AI // ENCYCLOPEDIA / MACHINE LEARNING / 14 / ENSEMBLES INDEX NEXT: BOOSTING LIBRARIES →
MACHINE LEARNING · CHAPTER 14 / 15

Ensemble Methods

A single tree overfits, a single shallow model underfits, and any single model is a single point of failure. Combine many weak models the right way and their errors largely cancel, the most dependable improvement in applied machine learning. This chapter derives why ensembling works from the bias-variance-covariance decomposition, then walks the three families that exploit it: bagging (reduce variance), boosting (reduce bias, stagewise), and stacking (let a meta-model learn the blend).

LEVELCORE READING TIME≈ 24 MIN BUILDS ONCH 04 · 06 INSTRUMENTSVARIANCE DROP · STAGEWISE FIT · STACKER
14.1

Why ensembles win — the error decomposition

Start from the only identity that matters here. For a squared-error regression target \(y = f(x) + \varepsilon\) with irreducible noise \(\mathrm{Var}(\varepsilon) = \sigma^2\), the expected test error of an estimator \(\hat f\) — averaged over the randomness in the training set — splits into three terms that cannot interfere with one another:

EQ M14.1 — BIAS-VARIANCE DECOMPOSITION $$ \mathbb{E}\big[(y - \hat f(x))^2\big] \;=\; \underbrace{\big(f(x) - \mathbb{E}[\hat f(x)]\big)^2}_{\text{bias}^2} \;+\; \underbrace{\mathbb{E}\big[(\hat f(x) - \mathbb{E}[\hat f(x)])^2\big]}_{\text{variance}} \;+\; \underbrace{\sigma^2}_{\text{noise}} $$
Bias is how far the average model is from the truth (systematic error — too rigid). Variance is how much the model jitters as the training set is resampled (instability — too flexible). Noise is the floor no model can beat. Each ensemble family attacks a different term: bagging shrinks variance, boosting shrinks bias, and a good stack can chip at both. The decomposition is exact for squared loss; for 0–1 classification it only holds in spirit, which is why we reason in regression first.

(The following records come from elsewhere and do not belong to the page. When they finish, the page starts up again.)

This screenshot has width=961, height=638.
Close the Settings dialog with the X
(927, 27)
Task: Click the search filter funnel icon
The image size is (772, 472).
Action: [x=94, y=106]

Now average \(k\) models. Let each \(\hat f_j\) have the same variance \(\sigma_m^2\), and let any two of them have correlation \(\rho\). The variance of their average is the whole story of ensembling in one line:

EQ M14.2 — VARIANCE OF A CORRELATED AVERAGE $$ \mathrm{Var}\!\left(\frac{1}{k}\sum_{j=1}^{k}\hat f_j\right) \;=\; \rho\,\sigma_m^2 \;+\; \frac{1-\rho}{k}\,\sigma_m^2 $$
Two regimes live inside this equation. As \(k \to \infty\) the second term vanishes and you are left with \(\rho\,\sigma_m^2\) — the correlation floor. If the members are independent (\(\rho = 0\)) the average has variance \(\sigma_m^2/k\): error falls like \(1/k\), a true free lunch. If they are identical (\(\rho = 1\)) you gain nothing — averaging a model with copies of itself changes nothing. Every variance-reduction trick in this chapter is an attempt to push \(\rho\) down without letting \(\sigma_m^2\) blow up. Averaging does not touch bias: the mean of \(k\) equally-biased models keeps that bias intact.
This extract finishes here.